Exercise prompt: The complete listing should be transcribed precisely.

● ● ● ●

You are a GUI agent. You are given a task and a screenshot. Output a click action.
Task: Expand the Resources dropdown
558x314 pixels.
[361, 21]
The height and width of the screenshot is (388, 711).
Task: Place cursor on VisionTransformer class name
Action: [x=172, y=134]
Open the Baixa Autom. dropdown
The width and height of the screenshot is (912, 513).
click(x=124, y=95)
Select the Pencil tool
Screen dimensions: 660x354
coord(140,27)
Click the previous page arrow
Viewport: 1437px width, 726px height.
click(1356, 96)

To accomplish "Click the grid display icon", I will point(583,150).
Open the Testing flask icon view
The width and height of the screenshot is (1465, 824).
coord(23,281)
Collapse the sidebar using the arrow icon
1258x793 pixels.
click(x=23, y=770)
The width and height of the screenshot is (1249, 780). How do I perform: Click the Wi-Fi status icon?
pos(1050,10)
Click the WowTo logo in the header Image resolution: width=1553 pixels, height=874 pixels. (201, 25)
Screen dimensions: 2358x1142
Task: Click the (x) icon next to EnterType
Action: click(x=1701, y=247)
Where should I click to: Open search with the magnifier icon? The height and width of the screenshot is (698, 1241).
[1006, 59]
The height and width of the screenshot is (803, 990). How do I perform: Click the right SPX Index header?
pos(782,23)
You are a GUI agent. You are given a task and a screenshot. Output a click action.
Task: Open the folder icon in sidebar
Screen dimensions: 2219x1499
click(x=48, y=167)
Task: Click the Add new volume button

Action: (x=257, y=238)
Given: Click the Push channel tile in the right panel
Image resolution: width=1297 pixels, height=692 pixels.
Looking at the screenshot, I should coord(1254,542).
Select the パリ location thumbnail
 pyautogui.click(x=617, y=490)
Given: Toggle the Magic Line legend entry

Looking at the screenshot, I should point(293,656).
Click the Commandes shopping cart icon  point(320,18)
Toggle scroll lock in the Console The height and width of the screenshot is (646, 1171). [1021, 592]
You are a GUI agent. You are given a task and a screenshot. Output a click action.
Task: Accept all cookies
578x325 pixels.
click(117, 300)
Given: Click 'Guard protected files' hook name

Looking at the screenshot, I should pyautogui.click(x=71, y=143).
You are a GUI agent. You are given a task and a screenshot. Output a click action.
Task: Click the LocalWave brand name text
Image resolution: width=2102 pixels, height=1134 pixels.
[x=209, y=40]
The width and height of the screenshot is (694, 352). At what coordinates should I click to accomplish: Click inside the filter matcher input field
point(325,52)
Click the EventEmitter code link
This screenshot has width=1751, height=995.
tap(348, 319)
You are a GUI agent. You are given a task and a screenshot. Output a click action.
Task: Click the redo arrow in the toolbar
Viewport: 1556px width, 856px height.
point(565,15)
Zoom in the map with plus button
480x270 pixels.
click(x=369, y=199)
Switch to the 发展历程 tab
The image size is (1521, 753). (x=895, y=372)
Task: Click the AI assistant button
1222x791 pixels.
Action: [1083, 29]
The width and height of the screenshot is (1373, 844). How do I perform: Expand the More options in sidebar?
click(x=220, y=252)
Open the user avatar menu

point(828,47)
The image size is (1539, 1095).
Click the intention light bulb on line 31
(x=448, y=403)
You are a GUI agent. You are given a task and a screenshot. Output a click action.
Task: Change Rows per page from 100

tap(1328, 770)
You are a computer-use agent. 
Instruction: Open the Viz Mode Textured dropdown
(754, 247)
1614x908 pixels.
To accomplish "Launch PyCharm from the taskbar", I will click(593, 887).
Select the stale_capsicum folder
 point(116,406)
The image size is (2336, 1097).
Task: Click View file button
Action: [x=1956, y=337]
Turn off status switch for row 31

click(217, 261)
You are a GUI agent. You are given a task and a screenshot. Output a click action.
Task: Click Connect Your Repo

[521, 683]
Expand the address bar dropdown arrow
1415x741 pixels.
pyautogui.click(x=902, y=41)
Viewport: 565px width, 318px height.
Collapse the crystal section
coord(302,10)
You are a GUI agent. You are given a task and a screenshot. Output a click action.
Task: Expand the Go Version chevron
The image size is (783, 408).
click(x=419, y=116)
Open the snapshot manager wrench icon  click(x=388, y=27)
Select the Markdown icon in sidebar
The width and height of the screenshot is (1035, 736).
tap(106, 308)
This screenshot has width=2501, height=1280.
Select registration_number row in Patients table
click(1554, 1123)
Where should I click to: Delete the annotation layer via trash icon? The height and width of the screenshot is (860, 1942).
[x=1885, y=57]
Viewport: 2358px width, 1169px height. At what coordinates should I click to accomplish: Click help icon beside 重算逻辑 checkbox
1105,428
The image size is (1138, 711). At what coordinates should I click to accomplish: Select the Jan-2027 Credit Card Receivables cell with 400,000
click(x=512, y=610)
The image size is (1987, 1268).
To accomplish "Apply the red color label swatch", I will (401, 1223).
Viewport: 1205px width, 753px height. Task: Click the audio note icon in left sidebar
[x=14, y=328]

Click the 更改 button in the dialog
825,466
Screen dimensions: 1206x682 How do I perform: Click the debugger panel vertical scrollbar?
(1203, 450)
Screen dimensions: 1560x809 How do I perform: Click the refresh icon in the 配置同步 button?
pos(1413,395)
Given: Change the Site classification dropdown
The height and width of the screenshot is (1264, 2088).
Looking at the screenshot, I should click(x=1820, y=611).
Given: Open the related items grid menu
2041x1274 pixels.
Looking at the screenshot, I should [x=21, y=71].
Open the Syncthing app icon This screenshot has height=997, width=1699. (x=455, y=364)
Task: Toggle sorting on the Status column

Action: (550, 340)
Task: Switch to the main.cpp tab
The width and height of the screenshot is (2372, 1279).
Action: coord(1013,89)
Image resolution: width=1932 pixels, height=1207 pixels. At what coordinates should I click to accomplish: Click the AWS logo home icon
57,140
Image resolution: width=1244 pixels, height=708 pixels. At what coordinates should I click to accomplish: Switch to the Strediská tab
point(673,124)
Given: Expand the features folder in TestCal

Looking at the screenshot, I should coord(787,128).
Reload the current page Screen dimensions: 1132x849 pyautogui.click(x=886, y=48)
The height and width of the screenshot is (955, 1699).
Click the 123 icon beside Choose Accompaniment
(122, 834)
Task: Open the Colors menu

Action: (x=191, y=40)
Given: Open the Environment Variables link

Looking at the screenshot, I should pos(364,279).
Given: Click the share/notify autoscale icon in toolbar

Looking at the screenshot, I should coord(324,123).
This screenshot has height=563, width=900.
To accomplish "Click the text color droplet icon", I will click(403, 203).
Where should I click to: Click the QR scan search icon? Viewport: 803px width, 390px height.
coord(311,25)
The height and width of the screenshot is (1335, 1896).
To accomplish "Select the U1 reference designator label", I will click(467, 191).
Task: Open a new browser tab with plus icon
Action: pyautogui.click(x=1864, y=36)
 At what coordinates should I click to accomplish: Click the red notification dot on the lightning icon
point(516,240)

● ● ● ●

Solution to this exercise:
You are a GUI agent. You are given a task and a screenshot. Output a click action.
Task: Expand the Resources dropdown
558x314 pixels.
[361, 21]
The height and width of the screenshot is (388, 711).
Task: Place cursor on VisionTransformer class name
Action: [x=172, y=134]
Open the Baixa Autom. dropdown
The width and height of the screenshot is (912, 513).
click(x=124, y=95)
Select the Pencil tool
Screen dimensions: 660x354
coord(140,27)
Click the previous page arrow
Viewport: 1437px width, 726px height.
click(1356, 96)

To accomplish "Click the grid display icon", I will point(583,150).
Open the Testing flask icon view
The width and height of the screenshot is (1465, 824).
coord(23,281)
Collapse the sidebar using the arrow icon
1258x793 pixels.
click(x=23, y=770)
The width and height of the screenshot is (1249, 780). How do I perform: Click the Wi-Fi status icon?
pos(1050,10)
Click the WowTo logo in the header Image resolution: width=1553 pixels, height=874 pixels. (201, 25)
Screen dimensions: 2358x1142
Task: Click the (x) icon next to EnterType
Action: click(x=1701, y=247)
Where should I click to: Open search with the magnifier icon? The height and width of the screenshot is (698, 1241).
[1006, 59]
The height and width of the screenshot is (803, 990). How do I perform: Click the right SPX Index header?
pos(782,23)
You are a GUI agent. You are given a task and a screenshot. Output a click action.
Task: Open the folder icon in sidebar
Screen dimensions: 2219x1499
click(x=48, y=167)
Task: Click the Add new volume button

Action: (x=257, y=238)
Given: Click the Push channel tile in the right panel
Image resolution: width=1297 pixels, height=692 pixels.
Looking at the screenshot, I should coord(1254,542).
Select the パリ location thumbnail
 pyautogui.click(x=617, y=490)
Given: Toggle the Magic Line legend entry

Looking at the screenshot, I should point(293,656).
Click the Commandes shopping cart icon  point(320,18)
Toggle scroll lock in the Console The height and width of the screenshot is (646, 1171). [1021, 592]
You are a GUI agent. You are given a task and a screenshot. Output a click action.
Task: Accept all cookies
578x325 pixels.
click(117, 300)
Given: Click 'Guard protected files' hook name

Looking at the screenshot, I should pyautogui.click(x=71, y=143).
You are a GUI agent. You are given a task and a screenshot. Output a click action.
Task: Click the LocalWave brand name text
Image resolution: width=2102 pixels, height=1134 pixels.
[x=209, y=40]
The width and height of the screenshot is (694, 352). At what coordinates should I click to accomplish: Click inside the filter matcher input field
point(325,52)
Click the EventEmitter code link
This screenshot has width=1751, height=995.
tap(348, 319)
You are a GUI agent. You are given a task and a screenshot. Output a click action.
Task: Click the redo arrow in the toolbar
Viewport: 1556px width, 856px height.
point(565,15)
Zoom in the map with plus button
480x270 pixels.
click(x=369, y=199)
Switch to the 发展历程 tab
The image size is (1521, 753). (x=895, y=372)
Task: Click the AI assistant button
1222x791 pixels.
Action: [1083, 29]
The width and height of the screenshot is (1373, 844). How do I perform: Expand the More options in sidebar?
click(x=220, y=252)
Open the user avatar menu

point(828,47)
The image size is (1539, 1095).
Click the intention light bulb on line 31
(x=448, y=403)
You are a GUI agent. You are given a task and a screenshot. Output a click action.
Task: Change Rows per page from 100

tap(1328, 770)
You are a computer-use agent. 
Instruction: Open the Viz Mode Textured dropdown
(754, 247)
1614x908 pixels.
To accomplish "Launch PyCharm from the taskbar", I will click(593, 887).
Select the stale_capsicum folder
 point(116,406)
The image size is (2336, 1097).
Task: Click View file button
Action: [x=1956, y=337]
Turn off status switch for row 31

click(217, 261)
You are a GUI agent. You are given a task and a screenshot. Output a click action.
Task: Click Connect Your Repo

[521, 683]
Expand the address bar dropdown arrow
1415x741 pixels.
pyautogui.click(x=902, y=41)
Viewport: 565px width, 318px height.
Collapse the crystal section
coord(302,10)
You are a GUI agent. You are given a task and a screenshot. Output a click action.
Task: Expand the Go Version chevron
The image size is (783, 408).
click(x=419, y=116)
Open the snapshot manager wrench icon  click(x=388, y=27)
Select the Markdown icon in sidebar
The width and height of the screenshot is (1035, 736).
tap(106, 308)
This screenshot has width=2501, height=1280.
Select registration_number row in Patients table
click(1554, 1123)
Where should I click to: Delete the annotation layer via trash icon? The height and width of the screenshot is (860, 1942).
[x=1885, y=57]
Viewport: 2358px width, 1169px height. At what coordinates should I click to accomplish: Click help icon beside 重算逻辑 checkbox
1105,428
The image size is (1138, 711). At what coordinates should I click to accomplish: Select the Jan-2027 Credit Card Receivables cell with 400,000
click(x=512, y=610)
The image size is (1987, 1268).
To accomplish "Apply the red color label swatch", I will (401, 1223).
Viewport: 1205px width, 753px height. Task: Click the audio note icon in left sidebar
[x=14, y=328]

Click the 更改 button in the dialog
825,466
Screen dimensions: 1206x682 How do I perform: Click the debugger panel vertical scrollbar?
(1203, 450)
Screen dimensions: 1560x809 How do I perform: Click the refresh icon in the 配置同步 button?
pos(1413,395)
Given: Change the Site classification dropdown
The height and width of the screenshot is (1264, 2088).
Looking at the screenshot, I should click(x=1820, y=611).
Given: Open the related items grid menu
2041x1274 pixels.
Looking at the screenshot, I should [x=21, y=71].
Open the Syncthing app icon This screenshot has height=997, width=1699. (x=455, y=364)
Task: Toggle sorting on the Status column

Action: (550, 340)
Task: Switch to the main.cpp tab
The width and height of the screenshot is (2372, 1279).
Action: coord(1013,89)
Image resolution: width=1932 pixels, height=1207 pixels. At what coordinates should I click to accomplish: Click the AWS logo home icon
57,140
Image resolution: width=1244 pixels, height=708 pixels. At what coordinates should I click to accomplish: Switch to the Strediská tab
point(673,124)
Given: Expand the features folder in TestCal

Looking at the screenshot, I should coord(787,128).
Reload the current page Screen dimensions: 1132x849 pyautogui.click(x=886, y=48)
The height and width of the screenshot is (955, 1699).
Click the 123 icon beside Choose Accompaniment
(122, 834)
Task: Open the Colors menu

Action: (x=191, y=40)
Given: Open the Environment Variables link

Looking at the screenshot, I should pos(364,279).
Given: Click the share/notify autoscale icon in toolbar

Looking at the screenshot, I should coord(324,123).
This screenshot has height=563, width=900.
To accomplish "Click the text color droplet icon", I will click(403, 203).
Where should I click to: Click the QR scan search icon? Viewport: 803px width, 390px height.
coord(311,25)
The height and width of the screenshot is (1335, 1896).
To accomplish "Select the U1 reference designator label", I will click(467, 191).
Task: Open a new browser tab with plus icon
Action: pyautogui.click(x=1864, y=36)
 At what coordinates should I click to accomplish: Click the red notification dot on the lightning icon
point(516,240)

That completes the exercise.